On Monday, August 21st, North America will be able to witness a total solar eclipse. For thousands of years, people have observed this phenomena, and this year many in the U.S. will get that chance! The last time the contiguous U.S. saw a total eclipse was in 1979, and the next total eclipse over the U.S. won’t be visible until April 8, 2024. You don’t want to miss this rare event, but make sure you take precautions to ensure your safety.
What is a solar eclipse?
A solar eclipse a rare and striking phenomenon that happens when the moon passes between the sun and earth, blocking all or part of the sun. The Moon will completely block the sun for approximately 2 minutes and 40 seconds, with stars and planets becoming visible, as well as the sun’s outer atmosphere, something NASA described as “one of nature’s most awesome sights.” A partial eclipse will be visible throughout the United States. The totality begins in Oregon at 10:16 a.m. PTD and will end in South Carolina at 2:48 p.m.
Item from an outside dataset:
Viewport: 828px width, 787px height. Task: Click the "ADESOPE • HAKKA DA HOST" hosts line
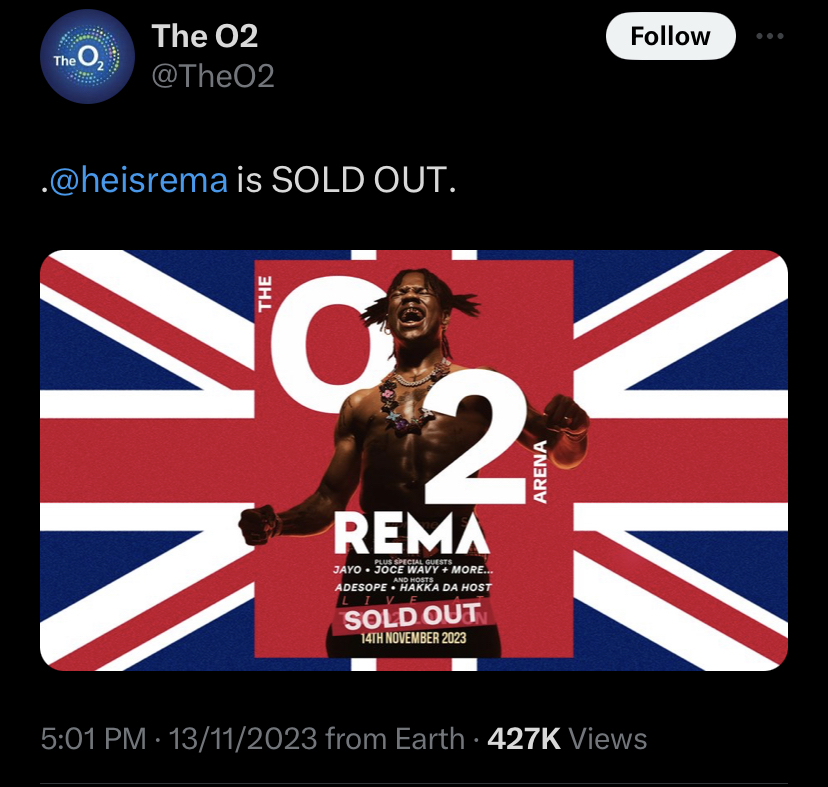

What safety precautions should you take?
You can experience the eclipse safely, but it is vital that you protect your eyes at all times with the proper solar filters.
- No matter what recommended technique you use, do not stare continuously at the sun.
- NASA said if viewers are within the “path of totality” (a swath of the US stretching from South Carolina to Oregon), the solar filter should only be removed when the moon completely covers the sun and it gets very dark. As the sun reappears, the solar viewer should be put back on to look at the rest of the eclipse. Outside the path of totality, you must always use a safe solar filter to view the sun directly.
- Take breaks and give your eyes a rest!
- Do not use sunglasses; they don’t offer your eyes sufficient protection.
- Be sure to closely supervise children who are using solar filters.
- Do not look at the uneclipsed or partially eclipsed sun through an unfiltered camera, telescope, binoculars, or other optical device. Seek expert advice before using a solar filter with optical devices.
What happens if you do look directly at the eclipse?
There’s a significant risk of eye injuries for those who look directly at the eclipse. Professor of optometry and vision science at the University of Waterloo, Ralph Chou, notes, “Don’t think it’s safe to take quick, surreptitious glances. Those quick little glances do add up and they can, in fact, accumulate to the point where you do get damage at the back of the eye.” You may not notice damage immediately, but you could wake up the next day with bad or blurred vision. Sometimes vision will improve again over time, but it can also be permanent. The bottom line is don’t risk it!
This Monday, take a moment to check out this rare and amazing event, but make sure you and those around you are following proper safety precautions.
Penmac offices will remain open during their regular business hours on Monday, August 21, 2017.